1.  "GET_READ_VERSION"
2.  "COMMIT"
3.  "WAIT_FUTURE"

// minimal instruction sequence
4.  "NEW_TRANSACTION",
5.  "COMMIT",
6.  "WAIT_FUTURE",
7.  "GET_COMMITTED_VERSION",
8.  "RESET",
9.  "SET_READ_VERSION",
10. "CANCEL",
11. "GET_READ_VERSION",

In python after the CANCEL instruction, the GET_READ_VERSION instruction is returning FDB Error 2011 (version_invalid).

Here is the minimal working example that you can run and verify this behavior. I’ve posted the output log here.

As you can see from line 92, we are getting ERROR: FDBError(2011) for GRV.

Here is the output log for Rust. For the same sequence of instructions, Rust binding is generating FDB Error 1025 (transaction_cancelled) as you can see in line 157.

Transaction cancelled actually makes more sense but binding tester will obviously not like it. :slight_smile:

I was wondering if there was something happening in python bindings for this behavior and how can I emulate it?

Looking at both sequences, the instruction in line 7 (GET_COMMITTED_VERSION) is setting last_version to -1. This then gets set as the read version in line 9, and setting the version to a negative number will generate the 2011 error. This error does not get thrown immediately, though. Rather, it is a deferred error that you will see the next time you try to run an asynchronous operation, which in this case is your GET_READ_VERSION call. This error is going to take precedence over the cancelation error you would see from canceling the transaction, so that’s why you see it in Python.

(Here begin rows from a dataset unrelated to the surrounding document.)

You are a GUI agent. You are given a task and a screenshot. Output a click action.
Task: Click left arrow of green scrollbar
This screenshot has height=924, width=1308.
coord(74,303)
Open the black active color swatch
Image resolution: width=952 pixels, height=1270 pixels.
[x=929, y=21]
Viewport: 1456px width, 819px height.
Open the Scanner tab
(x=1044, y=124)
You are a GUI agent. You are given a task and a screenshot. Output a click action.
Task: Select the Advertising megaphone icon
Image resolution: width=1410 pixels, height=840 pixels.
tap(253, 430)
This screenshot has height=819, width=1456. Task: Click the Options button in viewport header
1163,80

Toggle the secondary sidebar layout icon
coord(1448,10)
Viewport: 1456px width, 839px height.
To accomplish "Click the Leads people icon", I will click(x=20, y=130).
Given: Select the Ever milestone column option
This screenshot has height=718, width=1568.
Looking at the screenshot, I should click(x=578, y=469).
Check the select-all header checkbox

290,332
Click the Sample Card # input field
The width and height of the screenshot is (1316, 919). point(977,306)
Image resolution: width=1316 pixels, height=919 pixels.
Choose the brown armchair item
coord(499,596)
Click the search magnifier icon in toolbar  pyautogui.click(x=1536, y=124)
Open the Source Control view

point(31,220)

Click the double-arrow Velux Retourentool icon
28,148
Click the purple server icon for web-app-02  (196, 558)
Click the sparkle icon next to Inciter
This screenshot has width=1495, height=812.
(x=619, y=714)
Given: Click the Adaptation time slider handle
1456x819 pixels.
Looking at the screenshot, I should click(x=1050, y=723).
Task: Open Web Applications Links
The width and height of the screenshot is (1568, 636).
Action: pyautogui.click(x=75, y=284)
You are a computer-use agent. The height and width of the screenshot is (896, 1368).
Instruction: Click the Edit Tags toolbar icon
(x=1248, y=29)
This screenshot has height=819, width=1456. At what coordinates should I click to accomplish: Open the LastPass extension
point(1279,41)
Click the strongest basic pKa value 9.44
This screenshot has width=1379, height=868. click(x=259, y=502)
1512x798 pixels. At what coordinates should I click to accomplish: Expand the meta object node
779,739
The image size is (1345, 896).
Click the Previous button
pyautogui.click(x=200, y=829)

I’m not sure exactly why you aren’t seeing it in Rust, but you could start by running a very simple sequence in each language and see if they differ. Something like the following in Python:

tr.set_read_version(-1)
tr.cancel()
tr.get_read_version().wait()

If these return the same results, then possibly something is wrong with the logic of the tester. If they return different results, then you’d probably need to look somewhere in the bindings to see what’s going on.

@ajbeamon Thanks a lot for the reply and the above code snippet. :slight_smile:

I am now able to create 2011 error in both Rust and Python. I will now try and figure out where the bug is in my tester.

Thanks again!

Okay. I think I fixed the error. :slight_smile:

Turns out that I was running get_read_version inside a function closure and this (function closure) was passed into read method.

rt.read(|rtr| Ok(unsafe { rtr.get_read_version() }.join()?))

read method implements standard retry logic and that was eating up the 2011 error. But on the second iteration of the loop, it got 1025 error, and promptly returned it.

I copy-pasted similar looking code from Go bindings, without realizing ReadTransact in Go does not implement retry logic for certain types.